Aggie turned her back, removed the plaid cap from under her waist blouse and handed it to Miss Barabou.

Miss Barabou appeared surprised. “‘What an odd-looking thing. I've never seen one like it. Where did you find it, Agatha?”

“Between two rocks, just sitting there. I guess somebody just threw that old cap away.”

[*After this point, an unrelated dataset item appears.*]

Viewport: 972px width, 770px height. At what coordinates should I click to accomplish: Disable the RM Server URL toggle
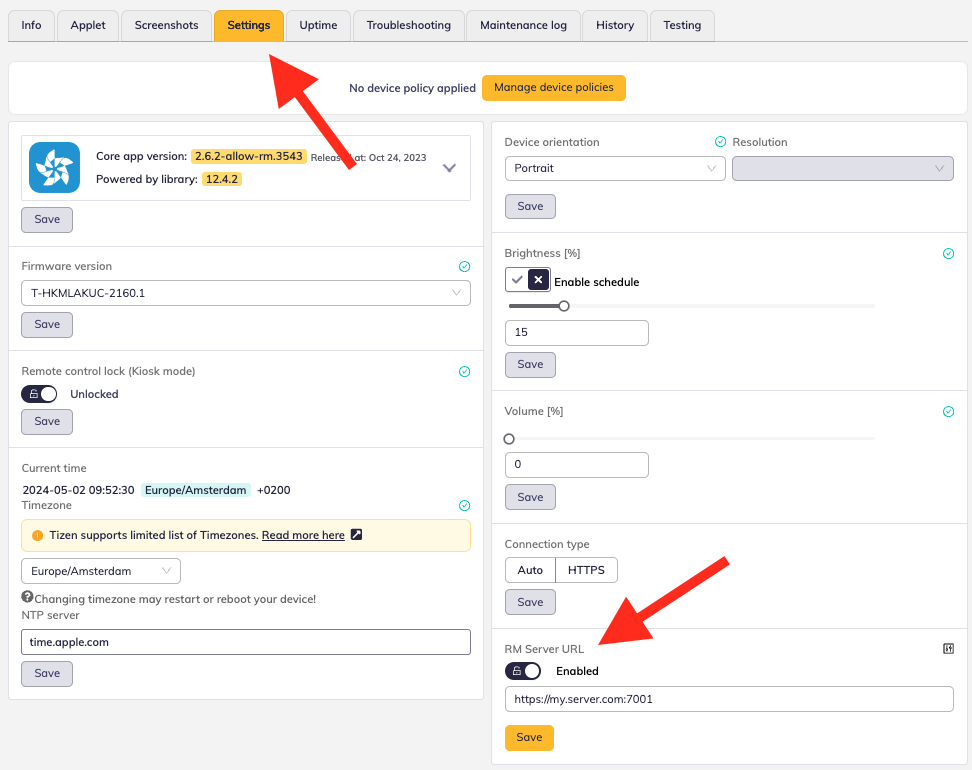[x=523, y=671]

“It isn't old. It's hardly been worn at all.”

“It looks old to me.”

But Miss Barabou seemed to have lost interest in Aggie. She was examining the inside of the cap, and when she spoke again it was more to herself than to Aggie. “There's a label. Abercrombie & Fitch, New York City. Funny. There aren't many Americans around at this time of year. The thing's new, no doubt about it. Expensive, too. Abercrombie & Fitch, I think they sell sporting goods. I wonder what kind of sport this would be worn for. Curling, perhaps, except that I've never seen a curling cap with a sun visor. Or golf. But the golf courses won't be open for ages. I'm not even sure if it's a man's cap or a woman's.”

“Miss Barabou . . .”

“You may go back to your desk, Agatha.”

“Is it my cap if I found it?”

“I can't promise you that,” Miss Barabou said thought­fully. “I better consult with Miss Wayley.”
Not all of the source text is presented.